You’re probably picturing a big, clumsy poof of a bird stumbling around in the shallows, picking at weeds. Wrong. The pelican is fearsome. Take a raven, for example: it’s omnivorous. It eats bugs, and seeds, and fruit, and carrion. Compared to the well-rounded citizen that is the raven, the pelican is the serial killer of birds. Not only is it a carnivore—it is a hypercarnivore. (That’s a scientific term; look it up.) The pelican eats meat, and only meat. The pelican doesn’t eat anything that didn’t used to be alive. What’s more—unlike an eagle or a falcon—the pelican almost never scavenges someone else’s kill. It craves warm flesh, so it gets the job done itself.
Oh, it splashes around in the water and gulps down fish that are just swimming by, that’s not hunting, is a thing that fools say. While it’s true that the White Pelican dips its head underwater and scoops out the fish, that’s not the pelican we’re talking about here. The Brown Pelican is the state bird of Louisiana, and it’s the only species of pelican that dives to catch its prey. The Brown Pelican is a raptor, without the stupid purple dinosaur logo.
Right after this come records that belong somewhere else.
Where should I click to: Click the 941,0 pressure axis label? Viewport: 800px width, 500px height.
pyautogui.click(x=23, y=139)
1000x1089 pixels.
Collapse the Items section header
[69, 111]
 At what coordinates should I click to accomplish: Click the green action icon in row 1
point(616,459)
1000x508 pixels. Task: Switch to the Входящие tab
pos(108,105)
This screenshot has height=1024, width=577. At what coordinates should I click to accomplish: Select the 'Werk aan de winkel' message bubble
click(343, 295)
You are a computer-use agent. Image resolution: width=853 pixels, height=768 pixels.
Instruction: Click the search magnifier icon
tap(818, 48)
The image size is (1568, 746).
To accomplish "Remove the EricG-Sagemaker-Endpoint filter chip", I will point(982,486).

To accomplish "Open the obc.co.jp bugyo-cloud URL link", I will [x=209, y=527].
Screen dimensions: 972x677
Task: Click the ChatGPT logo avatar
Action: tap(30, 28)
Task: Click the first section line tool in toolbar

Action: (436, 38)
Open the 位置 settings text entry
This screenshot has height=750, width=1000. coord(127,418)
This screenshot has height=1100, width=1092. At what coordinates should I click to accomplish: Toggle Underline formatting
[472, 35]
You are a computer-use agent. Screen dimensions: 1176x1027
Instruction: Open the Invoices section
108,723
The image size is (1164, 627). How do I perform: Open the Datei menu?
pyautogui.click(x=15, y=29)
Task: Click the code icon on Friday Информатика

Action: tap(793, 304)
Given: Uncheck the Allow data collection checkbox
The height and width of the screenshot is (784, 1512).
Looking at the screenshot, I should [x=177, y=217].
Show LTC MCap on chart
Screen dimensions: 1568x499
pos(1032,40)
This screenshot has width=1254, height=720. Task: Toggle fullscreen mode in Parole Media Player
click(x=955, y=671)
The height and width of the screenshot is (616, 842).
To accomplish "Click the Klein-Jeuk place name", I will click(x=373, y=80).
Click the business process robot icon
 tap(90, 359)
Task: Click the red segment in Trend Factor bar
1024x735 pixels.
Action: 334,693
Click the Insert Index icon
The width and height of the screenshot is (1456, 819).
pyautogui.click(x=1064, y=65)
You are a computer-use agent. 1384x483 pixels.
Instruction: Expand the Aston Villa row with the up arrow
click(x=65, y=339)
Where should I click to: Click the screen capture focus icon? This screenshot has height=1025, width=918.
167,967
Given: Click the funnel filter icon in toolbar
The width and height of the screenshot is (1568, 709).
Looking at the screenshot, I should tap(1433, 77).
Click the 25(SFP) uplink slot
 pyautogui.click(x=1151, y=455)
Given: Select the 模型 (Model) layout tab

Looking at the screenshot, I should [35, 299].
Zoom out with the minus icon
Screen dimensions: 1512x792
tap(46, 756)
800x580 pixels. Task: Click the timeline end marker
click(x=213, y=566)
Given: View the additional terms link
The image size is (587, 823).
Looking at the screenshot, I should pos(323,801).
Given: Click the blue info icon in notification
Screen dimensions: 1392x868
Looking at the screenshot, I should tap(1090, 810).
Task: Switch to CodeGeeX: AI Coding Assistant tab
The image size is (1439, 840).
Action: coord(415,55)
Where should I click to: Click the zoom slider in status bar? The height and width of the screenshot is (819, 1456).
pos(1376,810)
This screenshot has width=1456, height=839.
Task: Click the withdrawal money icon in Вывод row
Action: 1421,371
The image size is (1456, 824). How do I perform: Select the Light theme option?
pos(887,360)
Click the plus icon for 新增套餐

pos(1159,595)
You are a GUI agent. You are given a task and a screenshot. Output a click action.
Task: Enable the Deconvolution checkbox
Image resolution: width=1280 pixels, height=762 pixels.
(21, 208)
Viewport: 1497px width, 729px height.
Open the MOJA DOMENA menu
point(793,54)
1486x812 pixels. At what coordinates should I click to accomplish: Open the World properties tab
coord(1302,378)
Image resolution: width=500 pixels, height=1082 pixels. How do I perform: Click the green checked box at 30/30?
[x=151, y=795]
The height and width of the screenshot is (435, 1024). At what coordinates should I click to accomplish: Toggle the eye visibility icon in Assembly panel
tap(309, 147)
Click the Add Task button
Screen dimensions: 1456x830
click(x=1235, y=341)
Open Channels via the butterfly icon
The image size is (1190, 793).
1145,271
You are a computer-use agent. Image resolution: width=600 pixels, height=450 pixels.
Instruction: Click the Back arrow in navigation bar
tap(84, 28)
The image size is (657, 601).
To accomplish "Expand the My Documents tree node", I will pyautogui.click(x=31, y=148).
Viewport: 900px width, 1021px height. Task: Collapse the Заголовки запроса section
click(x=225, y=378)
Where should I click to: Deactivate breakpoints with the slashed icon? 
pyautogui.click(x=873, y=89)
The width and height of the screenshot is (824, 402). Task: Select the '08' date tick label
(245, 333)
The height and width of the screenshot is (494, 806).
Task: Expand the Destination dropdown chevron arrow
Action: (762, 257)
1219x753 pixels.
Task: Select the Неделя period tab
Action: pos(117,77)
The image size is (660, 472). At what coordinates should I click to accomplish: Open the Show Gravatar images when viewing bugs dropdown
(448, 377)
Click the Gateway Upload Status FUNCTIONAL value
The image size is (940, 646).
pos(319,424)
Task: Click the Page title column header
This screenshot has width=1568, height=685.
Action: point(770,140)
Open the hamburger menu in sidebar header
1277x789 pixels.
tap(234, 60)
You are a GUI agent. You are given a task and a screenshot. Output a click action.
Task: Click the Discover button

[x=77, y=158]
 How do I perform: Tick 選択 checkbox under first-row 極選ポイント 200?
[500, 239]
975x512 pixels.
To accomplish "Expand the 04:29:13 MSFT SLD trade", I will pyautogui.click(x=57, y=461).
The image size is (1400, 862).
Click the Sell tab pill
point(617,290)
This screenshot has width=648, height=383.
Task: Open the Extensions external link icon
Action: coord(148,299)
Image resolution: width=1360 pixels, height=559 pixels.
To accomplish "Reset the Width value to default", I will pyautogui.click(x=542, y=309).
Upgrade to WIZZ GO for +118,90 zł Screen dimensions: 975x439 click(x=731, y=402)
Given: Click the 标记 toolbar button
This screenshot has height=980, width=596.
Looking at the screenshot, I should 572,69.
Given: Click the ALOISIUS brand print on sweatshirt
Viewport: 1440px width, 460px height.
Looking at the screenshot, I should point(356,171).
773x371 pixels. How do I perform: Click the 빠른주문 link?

The truly classic names aren’t aggressive—Yankees, Packers, Browns, Maple Leafs—and yet they’d never get past the first public Facebook vote today. Not edgy enough. For the last couple decades, franchises have just been picking whatever deadly local animal springs to mind. And so we’ve ended up with “cool-sounding” names like the Timberwolves, Grizzlies, Diamondbacks, and Devil Rays, which sound like they ought to be Arena Football teams. Barring that, the default has been the predatory cat, and just in the last 20 years, we have the Jaguars, Bobcats, two different Panthers, and the oh-so-imaginative Predators, whose logo is a saber-toothed tiger.